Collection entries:
···

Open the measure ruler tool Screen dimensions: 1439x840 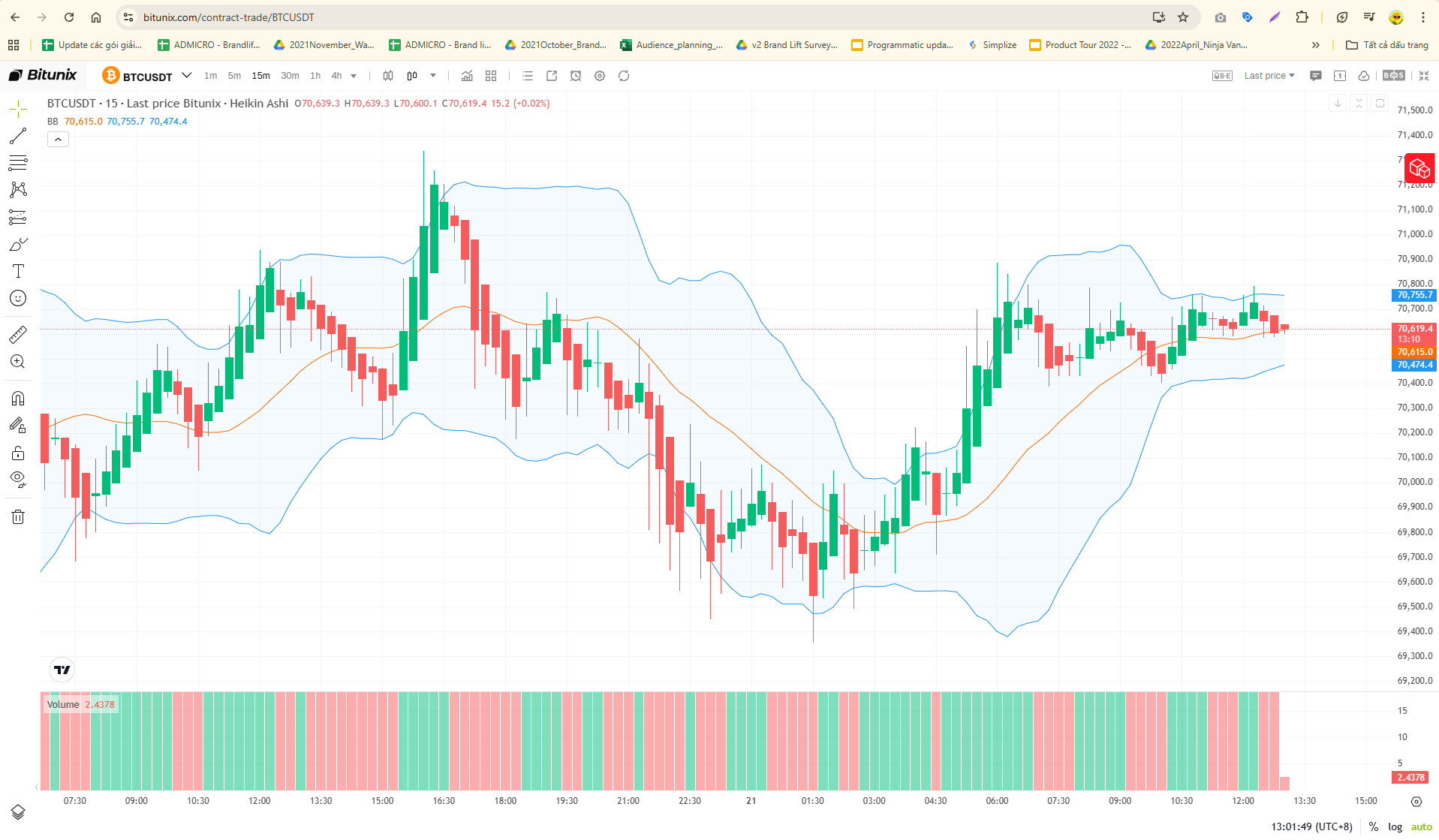[18, 334]
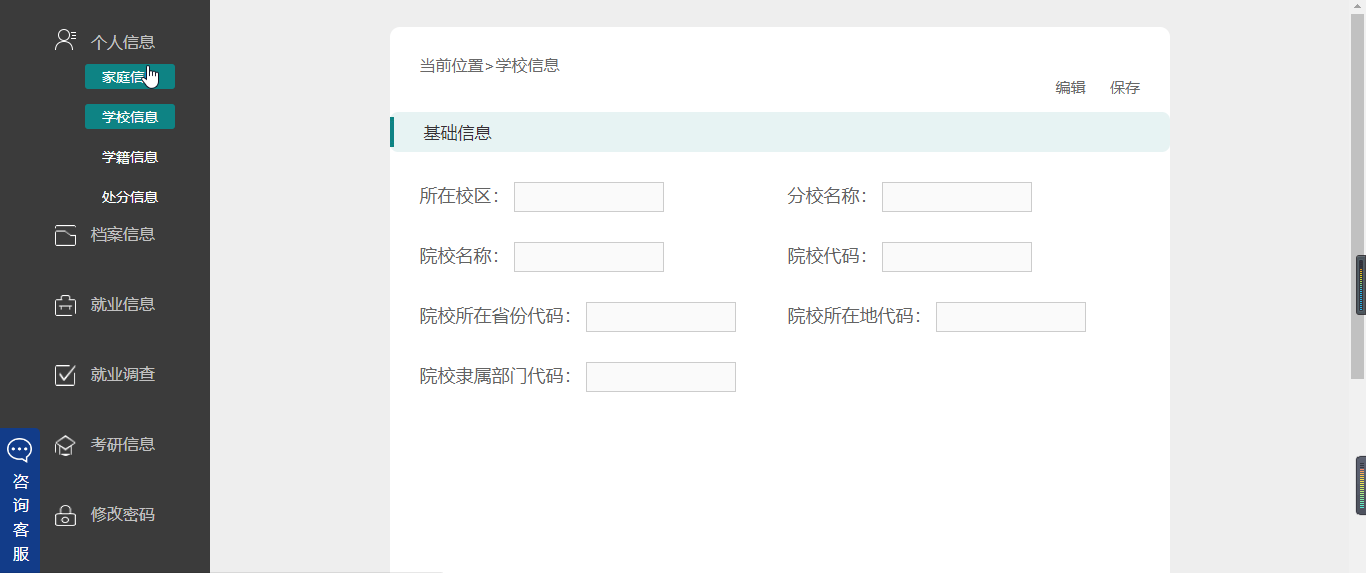Select the 学校信息 submenu item

coord(129,117)
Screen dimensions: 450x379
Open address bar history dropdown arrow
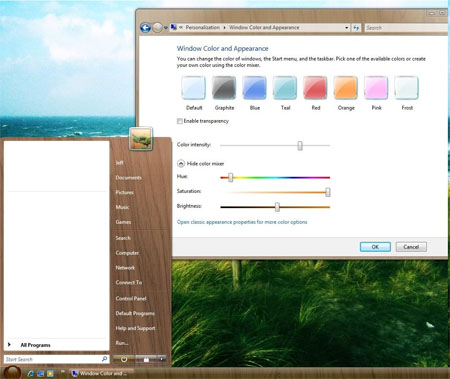(346, 28)
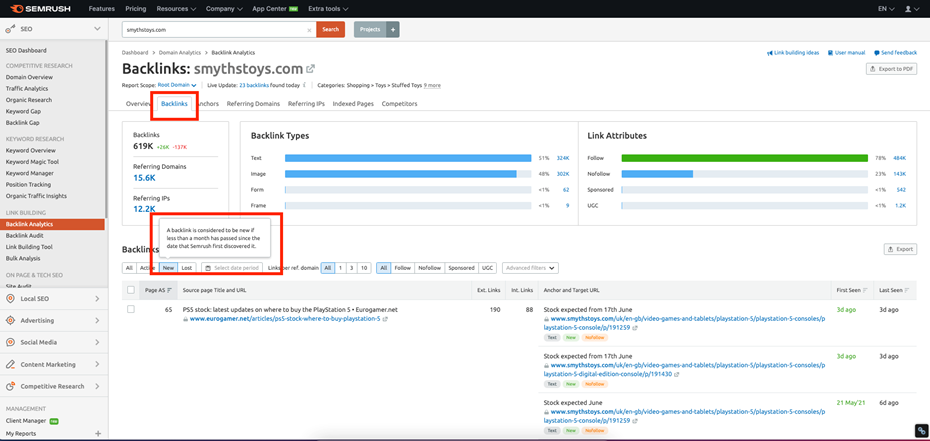930x441 pixels.
Task: Select all rows with header checkbox
Action: [131, 290]
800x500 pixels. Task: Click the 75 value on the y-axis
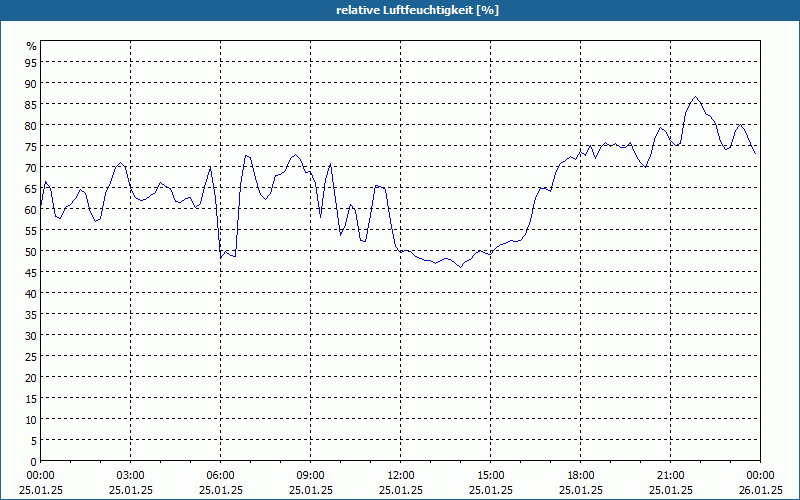pos(31,146)
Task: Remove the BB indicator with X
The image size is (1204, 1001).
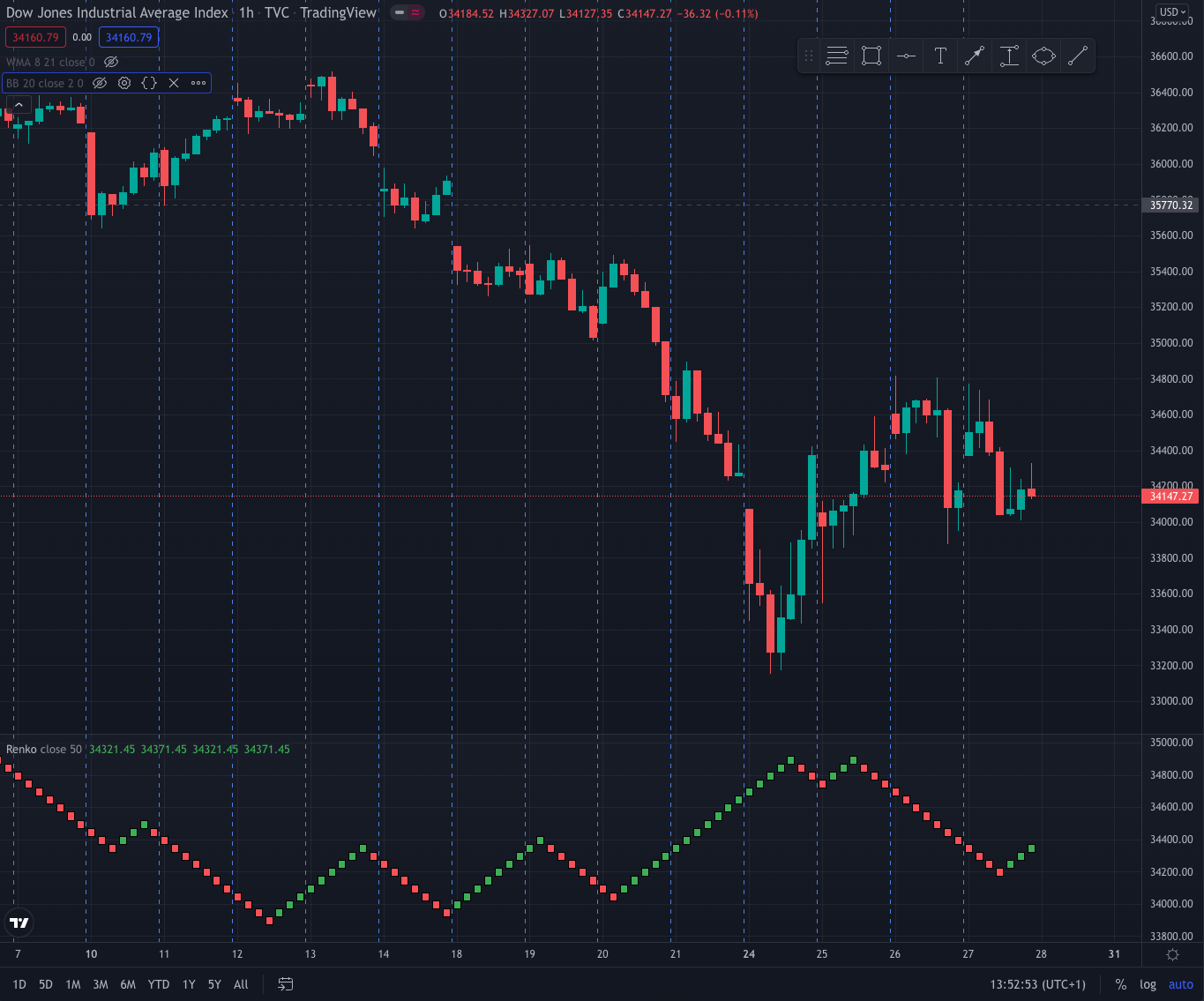Action: coord(174,83)
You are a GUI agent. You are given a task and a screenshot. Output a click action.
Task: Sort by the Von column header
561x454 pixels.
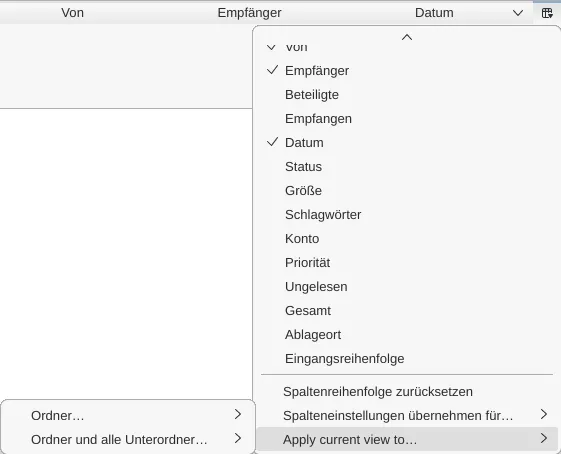pyautogui.click(x=72, y=13)
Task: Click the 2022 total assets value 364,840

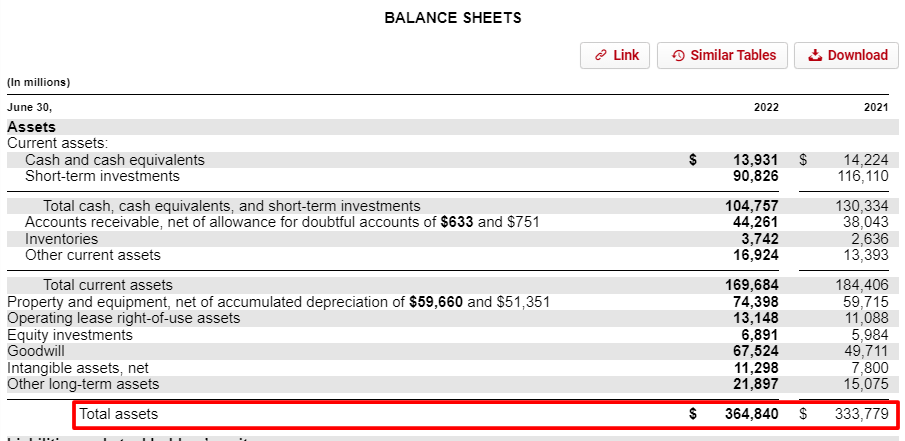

···

=== SHORT EXERCISE ===
In the listing, replace "y-axis" with "vertical axis" in the lines starting at the one that contains "800x500 pixels. Task: Click" and ending at the end of the listing, and reproduce those lines with no other changes. Leave the pictures out of your answer.

=== THE RESPONSE ===
800x500 pixels. Task: Click the 75 value on the vertical axis
pos(31,146)
Task: Remove the BB indicator with X
The image size is (1204, 1001).
Action: coord(174,83)
You are a GUI agent. You are given a task and a screenshot. Output a click action.
Task: Sort by the Von column header
561x454 pixels.
pyautogui.click(x=72, y=13)
Task: Click the 2022 total assets value 364,840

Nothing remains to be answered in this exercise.